Frustratingly Simple Prompting-based Text Denoising
Jungyeul Park, Mengyang Qiu
TL;DR
The paper investigates whether simple preprocessing via text denoising can improve automated essay scoring (AES) on the ASAP dataset. It employs prompt-based corrections using two GPT-3.5 prompts to fix encoding errors and replace non-word entities, with ERRANT .m2 annotations to recover corrected words. A RoBERTa-base linear regression model is then trained and evaluated using 8-fold cross-validation across eight ASAP prompts, reporting Quadratic Weighted Kappa ($QWK$) and perplexity. The findings show modest but consistent $QWK$ gains over the original texts, supporting the notion that data quality enhancements can boost AES performance even with simple models.
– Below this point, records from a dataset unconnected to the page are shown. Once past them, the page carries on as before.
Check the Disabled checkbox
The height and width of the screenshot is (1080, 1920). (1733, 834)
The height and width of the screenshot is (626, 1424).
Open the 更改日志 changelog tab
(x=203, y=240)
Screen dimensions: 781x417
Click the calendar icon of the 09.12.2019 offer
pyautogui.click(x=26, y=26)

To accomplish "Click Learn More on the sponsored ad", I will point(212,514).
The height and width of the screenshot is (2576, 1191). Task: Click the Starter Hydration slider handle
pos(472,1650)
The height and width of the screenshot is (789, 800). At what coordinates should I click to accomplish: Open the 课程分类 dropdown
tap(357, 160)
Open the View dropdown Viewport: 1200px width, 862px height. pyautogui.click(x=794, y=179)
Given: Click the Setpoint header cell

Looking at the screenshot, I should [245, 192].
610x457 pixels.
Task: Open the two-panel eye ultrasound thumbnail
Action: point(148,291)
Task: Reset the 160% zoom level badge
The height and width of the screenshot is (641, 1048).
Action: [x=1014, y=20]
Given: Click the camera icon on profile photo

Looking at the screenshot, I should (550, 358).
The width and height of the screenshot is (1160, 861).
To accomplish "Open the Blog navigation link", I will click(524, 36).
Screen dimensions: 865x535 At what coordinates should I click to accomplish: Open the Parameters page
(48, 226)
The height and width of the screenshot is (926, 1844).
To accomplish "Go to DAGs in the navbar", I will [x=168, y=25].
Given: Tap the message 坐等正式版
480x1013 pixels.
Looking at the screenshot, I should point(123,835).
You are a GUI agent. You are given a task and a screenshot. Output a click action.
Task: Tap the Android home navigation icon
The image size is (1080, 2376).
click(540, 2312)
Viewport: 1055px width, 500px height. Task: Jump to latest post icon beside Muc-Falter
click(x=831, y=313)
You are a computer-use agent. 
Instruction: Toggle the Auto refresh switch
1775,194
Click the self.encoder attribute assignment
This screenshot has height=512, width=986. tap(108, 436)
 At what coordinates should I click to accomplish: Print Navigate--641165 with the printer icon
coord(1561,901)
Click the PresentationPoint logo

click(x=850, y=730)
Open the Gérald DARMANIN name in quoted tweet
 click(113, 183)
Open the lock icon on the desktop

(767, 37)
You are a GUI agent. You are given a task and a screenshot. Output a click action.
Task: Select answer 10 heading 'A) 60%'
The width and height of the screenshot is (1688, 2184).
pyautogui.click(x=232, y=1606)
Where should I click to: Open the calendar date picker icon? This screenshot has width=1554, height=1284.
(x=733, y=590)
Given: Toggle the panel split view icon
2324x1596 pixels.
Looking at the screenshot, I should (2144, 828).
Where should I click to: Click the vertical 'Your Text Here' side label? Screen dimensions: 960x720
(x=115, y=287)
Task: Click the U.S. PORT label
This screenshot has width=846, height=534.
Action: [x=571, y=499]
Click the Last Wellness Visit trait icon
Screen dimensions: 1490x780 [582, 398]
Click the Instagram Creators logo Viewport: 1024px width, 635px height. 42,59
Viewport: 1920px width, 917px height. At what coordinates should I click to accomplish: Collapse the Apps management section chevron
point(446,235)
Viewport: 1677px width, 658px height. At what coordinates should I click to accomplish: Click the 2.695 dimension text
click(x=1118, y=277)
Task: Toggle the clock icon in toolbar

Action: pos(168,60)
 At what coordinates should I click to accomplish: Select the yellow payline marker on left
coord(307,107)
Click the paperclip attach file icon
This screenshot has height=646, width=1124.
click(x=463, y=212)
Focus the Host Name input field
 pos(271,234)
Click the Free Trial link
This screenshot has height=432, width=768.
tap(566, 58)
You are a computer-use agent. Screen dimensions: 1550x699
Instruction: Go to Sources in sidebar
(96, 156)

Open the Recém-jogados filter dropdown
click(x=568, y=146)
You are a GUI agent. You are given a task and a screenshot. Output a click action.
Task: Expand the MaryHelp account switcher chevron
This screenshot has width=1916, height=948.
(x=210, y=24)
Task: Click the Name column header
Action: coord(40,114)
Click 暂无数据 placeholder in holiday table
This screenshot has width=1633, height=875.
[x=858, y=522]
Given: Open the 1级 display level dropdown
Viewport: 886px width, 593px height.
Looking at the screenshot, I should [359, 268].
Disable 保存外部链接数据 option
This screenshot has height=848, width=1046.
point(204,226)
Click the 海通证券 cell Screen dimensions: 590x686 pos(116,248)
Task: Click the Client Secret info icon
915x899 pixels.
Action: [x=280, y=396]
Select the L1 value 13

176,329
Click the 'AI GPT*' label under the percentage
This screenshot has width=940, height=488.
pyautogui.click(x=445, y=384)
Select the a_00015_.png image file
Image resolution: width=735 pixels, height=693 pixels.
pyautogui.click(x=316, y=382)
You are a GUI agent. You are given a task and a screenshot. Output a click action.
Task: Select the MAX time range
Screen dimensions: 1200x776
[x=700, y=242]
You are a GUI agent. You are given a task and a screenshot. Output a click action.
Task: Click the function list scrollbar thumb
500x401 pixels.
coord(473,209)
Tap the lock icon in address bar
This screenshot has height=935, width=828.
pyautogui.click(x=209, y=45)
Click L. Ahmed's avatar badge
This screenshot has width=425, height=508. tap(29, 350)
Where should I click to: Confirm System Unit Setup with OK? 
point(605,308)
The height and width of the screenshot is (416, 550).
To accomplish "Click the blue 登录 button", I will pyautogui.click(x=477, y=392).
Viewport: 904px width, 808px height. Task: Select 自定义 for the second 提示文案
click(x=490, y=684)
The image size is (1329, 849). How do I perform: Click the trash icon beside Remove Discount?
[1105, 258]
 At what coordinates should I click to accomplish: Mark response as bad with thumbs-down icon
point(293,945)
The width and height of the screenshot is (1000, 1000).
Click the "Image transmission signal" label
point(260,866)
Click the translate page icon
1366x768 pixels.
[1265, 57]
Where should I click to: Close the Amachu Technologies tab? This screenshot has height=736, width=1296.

The work highlights the practical value of dataset preprocessing and prompts future exploration of richer features and modeling approaches to further improve AES results.
Abstract
This paper introduces a novel perspective on the automated essay scoring (AES) task, challenging the conventional view of the ASAP dataset as a static entity. Employing simple text denoising techniques using prompting, we explore the dynamic potential within the dataset. While acknowledging the previous emphasis on building regression systems, our paper underscores how making minor changes to a dataset through text denoising can enhance the final results.